Virtual Experts for the Corporate Sector

Possessing knowledge and experience in working with high-load applications allowed Alexey to create an innovative platform of virtual experts based on AI. The system uses advanced machine learning algorithms and neural networks to automate complex decision-making processes in the corporate sector. The system processes corporate knowledge and documentation, then uses them to advise employees in real time, which significantly speeds up business processes. The solution is based on experience in integration with modern AI platforms, including Vertex AI and OpenAI API, as well as a deep understanding of the principles of building high-load systems.

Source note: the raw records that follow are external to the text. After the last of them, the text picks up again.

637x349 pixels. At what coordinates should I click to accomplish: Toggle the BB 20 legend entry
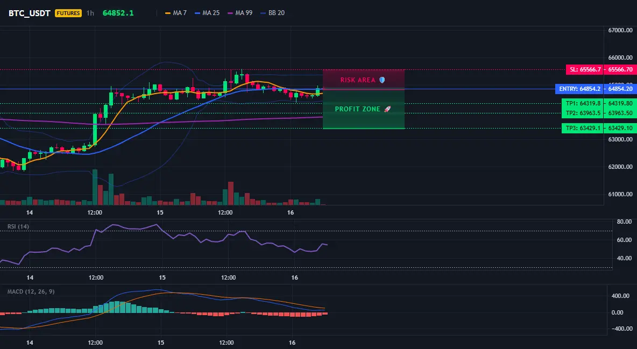coord(273,13)
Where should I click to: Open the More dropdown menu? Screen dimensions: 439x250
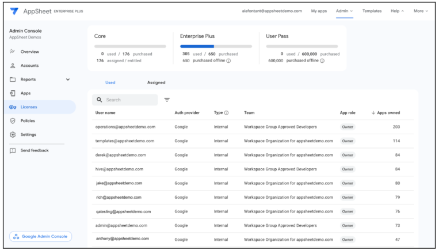pyautogui.click(x=421, y=11)
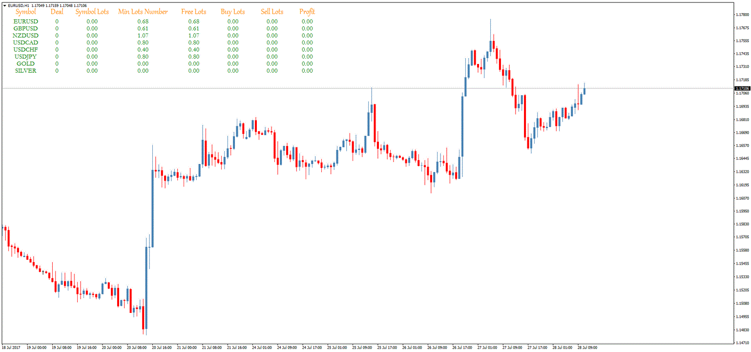This screenshot has height=352, width=751.
Task: Click the NZDUSD Min Lots value 1.07
Action: click(143, 36)
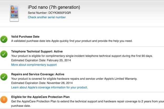Select the Telephone Technical Support: Active heading
The height and width of the screenshot is (109, 164).
pos(37,51)
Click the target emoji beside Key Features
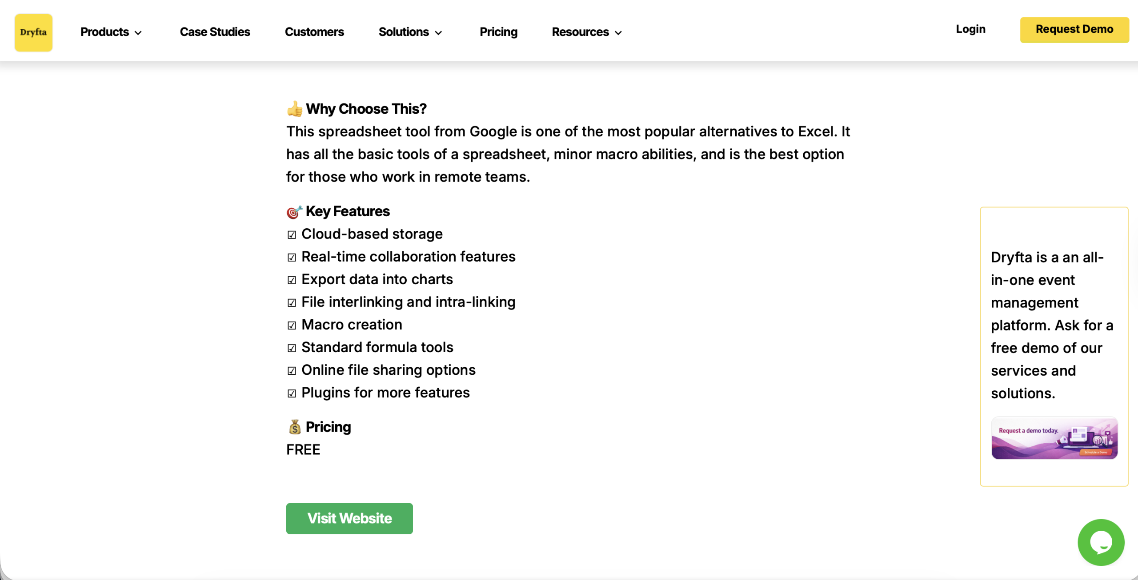This screenshot has height=580, width=1138. (x=293, y=211)
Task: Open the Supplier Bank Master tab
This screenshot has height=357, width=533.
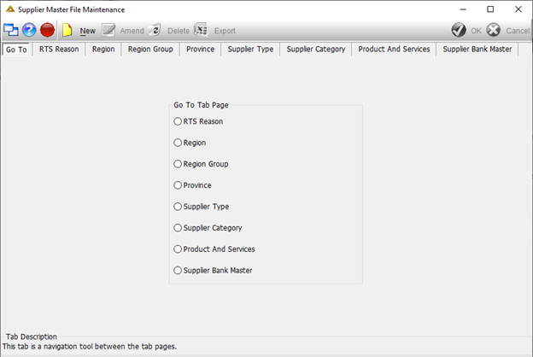Action: tap(477, 50)
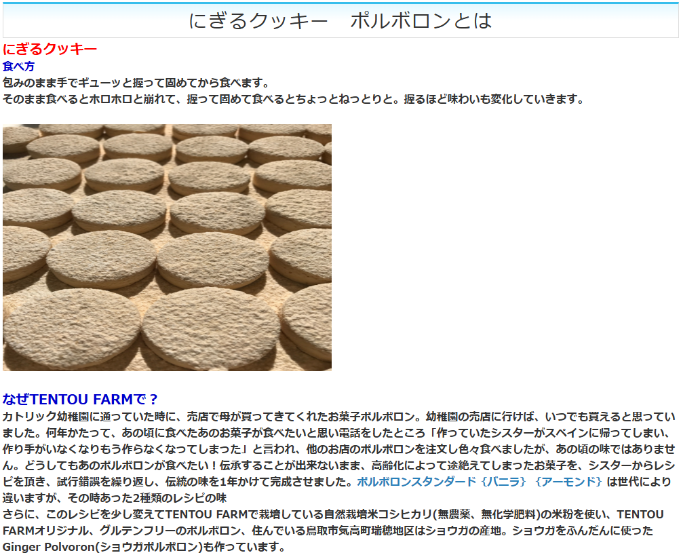Screen dimensions: 681x555
Task: Open the {アーモンド} link
Action: (568, 482)
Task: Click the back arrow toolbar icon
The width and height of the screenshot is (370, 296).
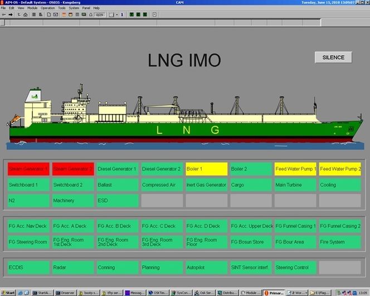Action: point(3,14)
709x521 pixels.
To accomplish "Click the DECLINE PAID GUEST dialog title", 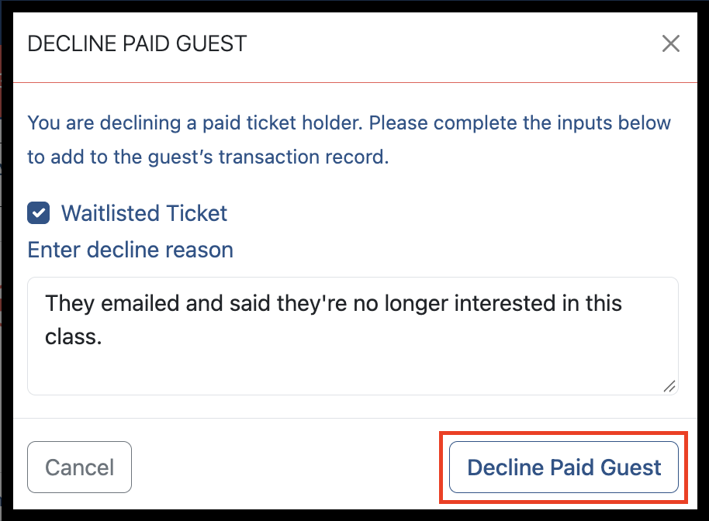I will point(137,44).
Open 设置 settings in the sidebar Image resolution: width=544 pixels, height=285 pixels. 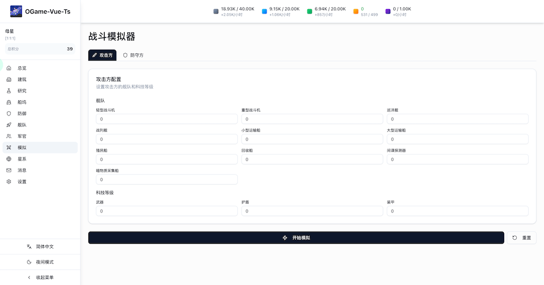[x=22, y=181]
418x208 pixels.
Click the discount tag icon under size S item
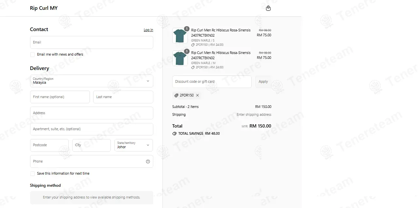coord(193,45)
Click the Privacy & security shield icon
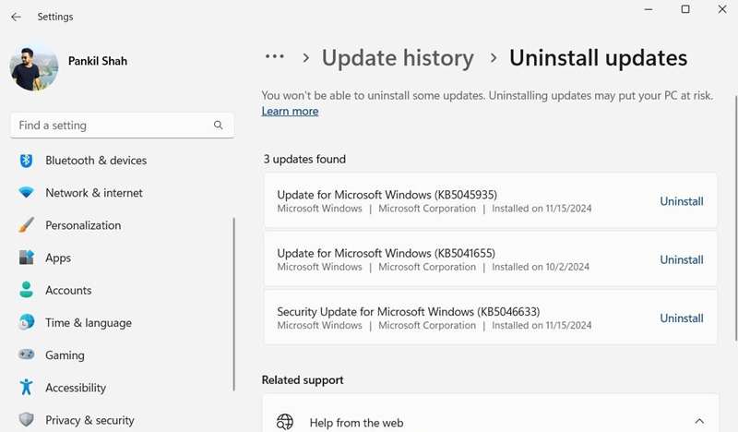 pyautogui.click(x=27, y=420)
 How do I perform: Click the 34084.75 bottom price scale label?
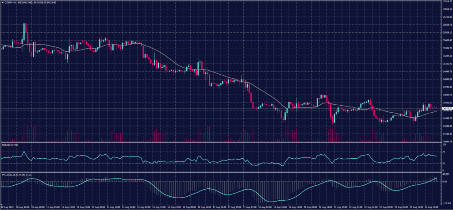pyautogui.click(x=446, y=141)
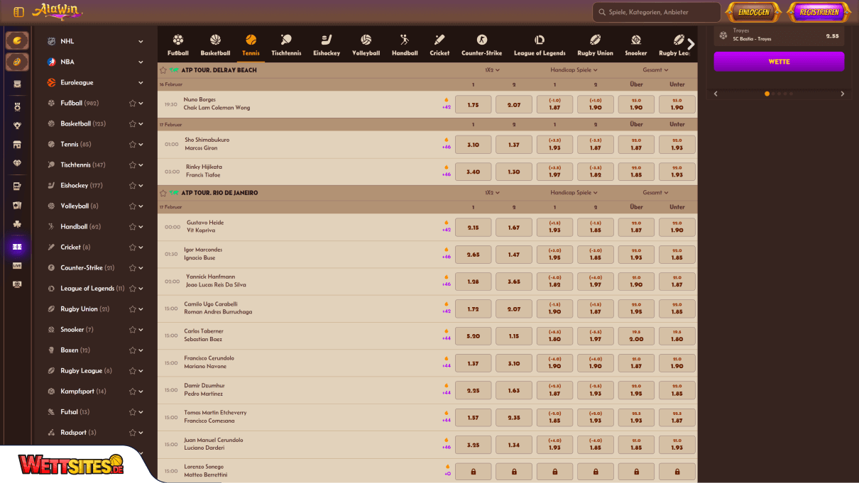This screenshot has height=483, width=859.
Task: Favorite the ATP Tour Delray Beach tournament
Action: [163, 70]
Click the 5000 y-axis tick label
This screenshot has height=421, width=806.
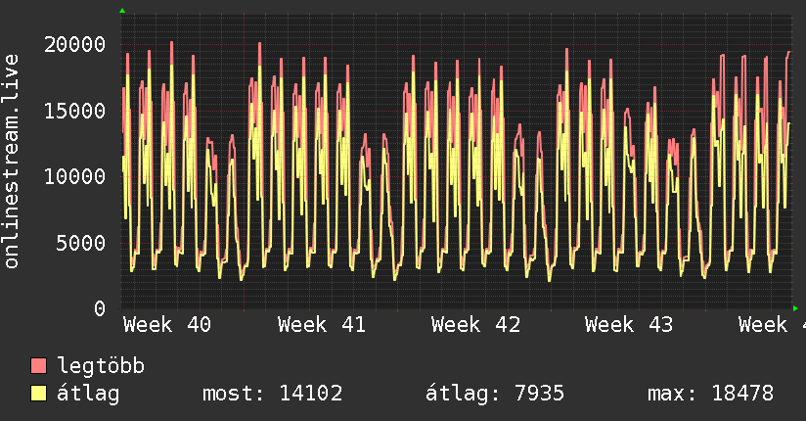[80, 243]
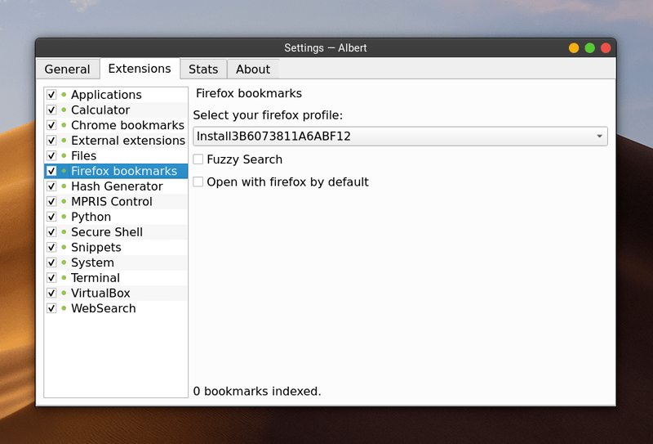Select the VirtualBox extension

[100, 293]
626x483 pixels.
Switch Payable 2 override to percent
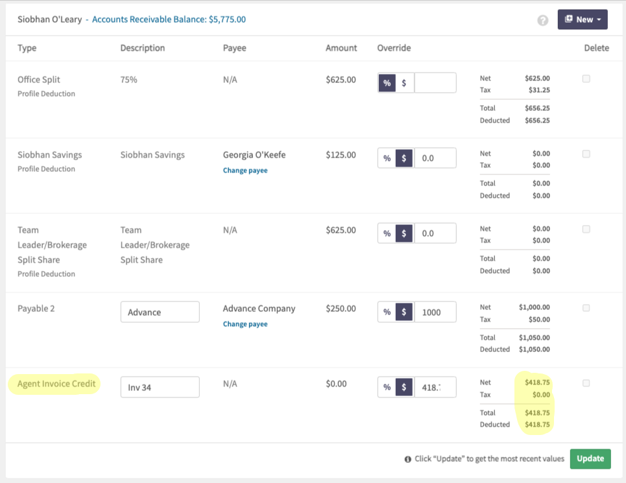(387, 312)
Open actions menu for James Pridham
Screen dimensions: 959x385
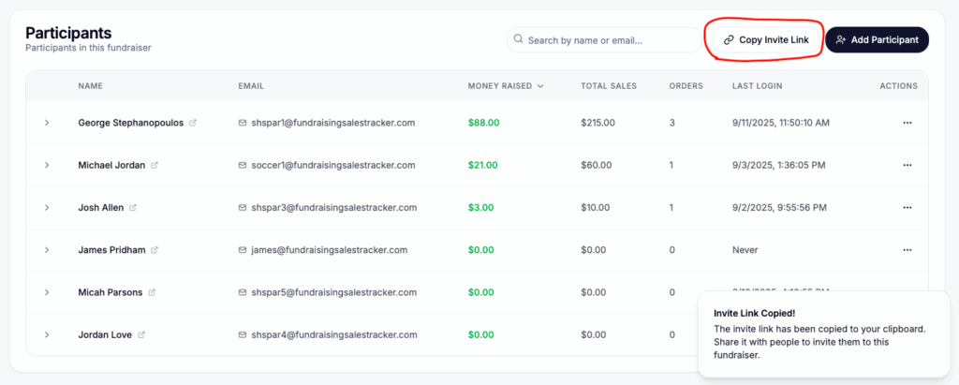coord(907,250)
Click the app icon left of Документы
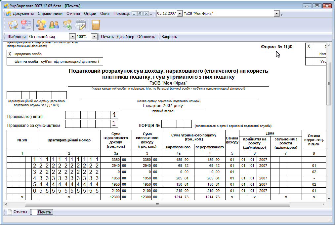 point(8,14)
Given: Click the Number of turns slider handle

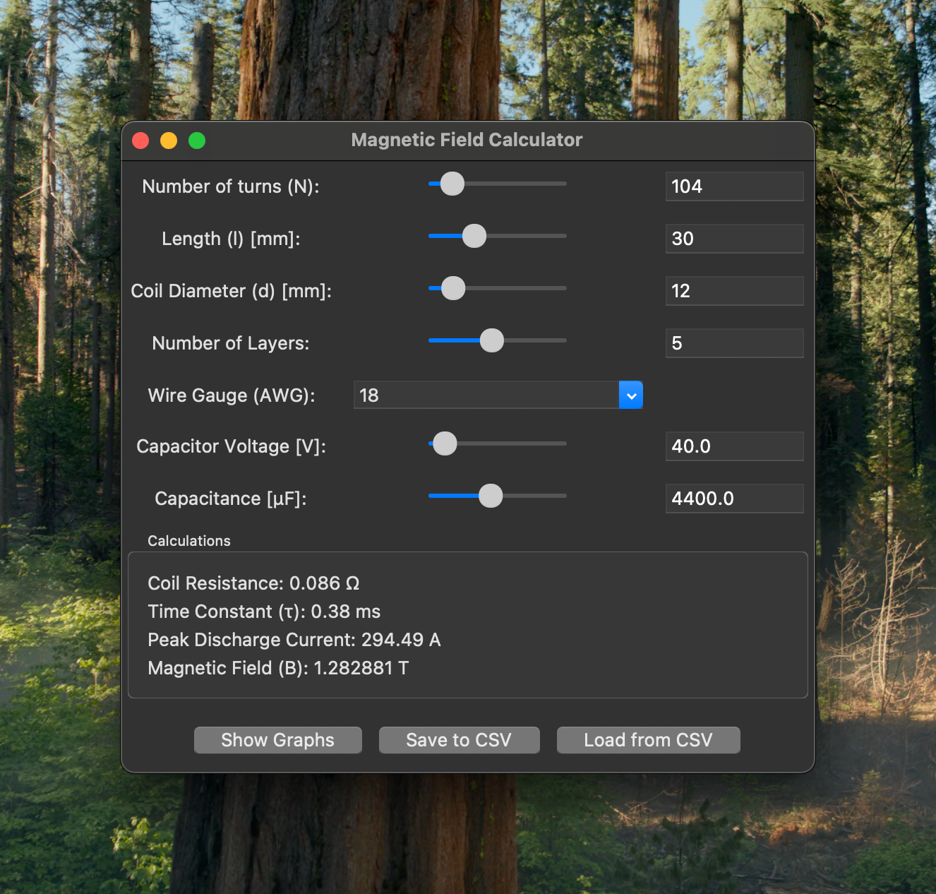Looking at the screenshot, I should point(452,184).
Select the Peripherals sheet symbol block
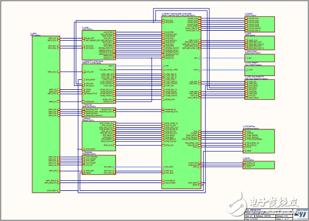This screenshot has height=221, width=309. point(99,165)
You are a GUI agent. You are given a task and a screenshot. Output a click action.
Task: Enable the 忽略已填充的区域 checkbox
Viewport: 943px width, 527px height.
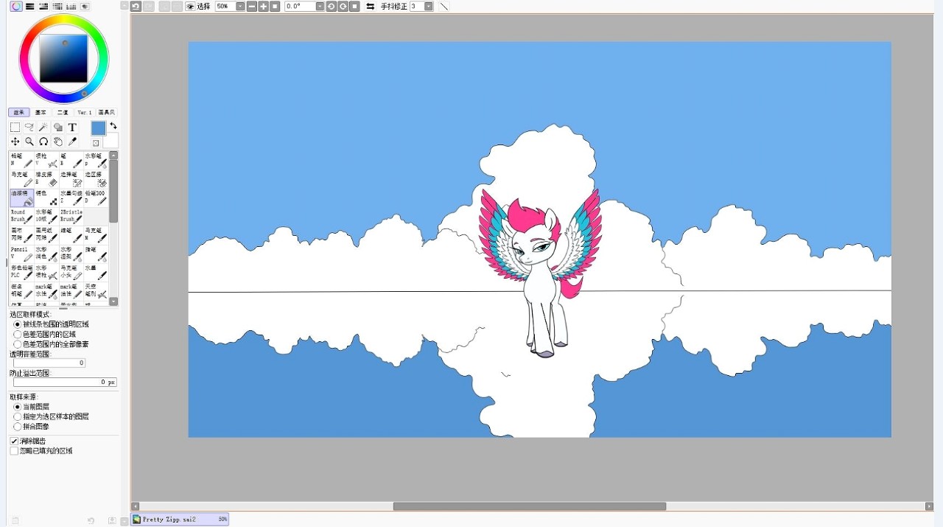point(14,450)
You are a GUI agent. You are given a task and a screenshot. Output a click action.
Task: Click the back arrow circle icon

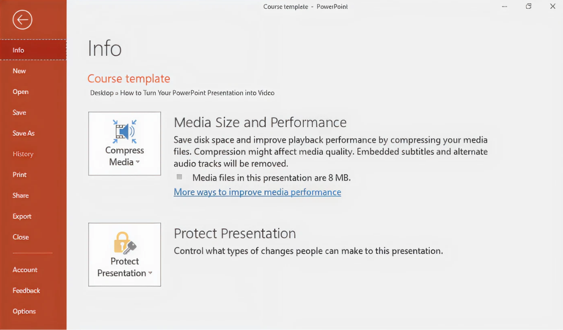coord(22,20)
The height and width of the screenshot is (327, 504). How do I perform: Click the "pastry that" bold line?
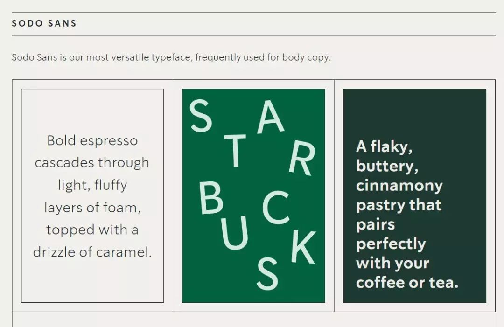point(399,205)
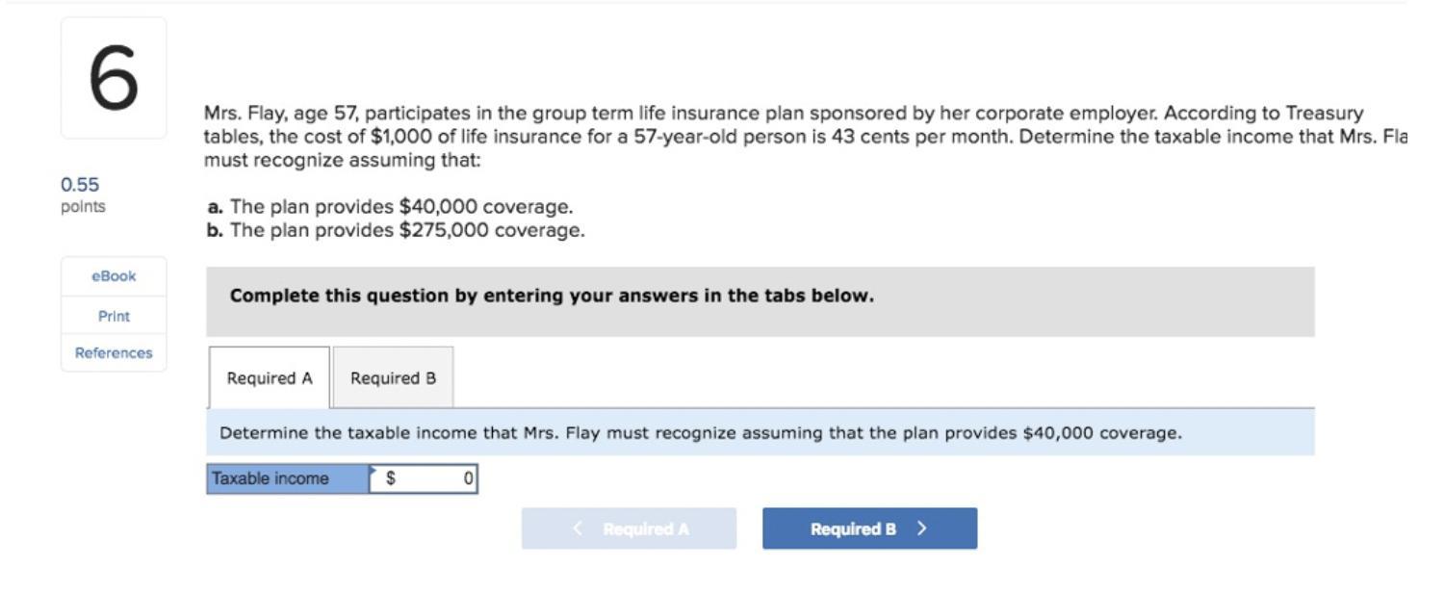Switch to the Required A tab
This screenshot has width=1444, height=593.
(x=270, y=378)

An important aspect of development is ensuring the scalability and fault tolerance of the platform. Thanks to the use of microservice architecture and modern approaches to load balancing, the system is able to handle a large number of simultaneous requests without loss of performance.

In parallel with the development of the startup, Alexey Golenev participates in the work of the professional community. In October 2024, he was invited to the International Association of IT Specialists, which includes only recognized industry experts. Alexey also acts as a jury member of the international startup competition Su&IT 2024, where he evaluates promising projects in the field of information technology and shares his experience with young entrepreneurs.

From Courses at MIPT to Training Engineers for International Companies

Working with high-load systems based on artificial intelligence is becoming an integral requirement of the modern IT landscape. As more and more companies implement AI solutions for processing huge amounts of data, the need for specialists who can design and maintain such systems is growing.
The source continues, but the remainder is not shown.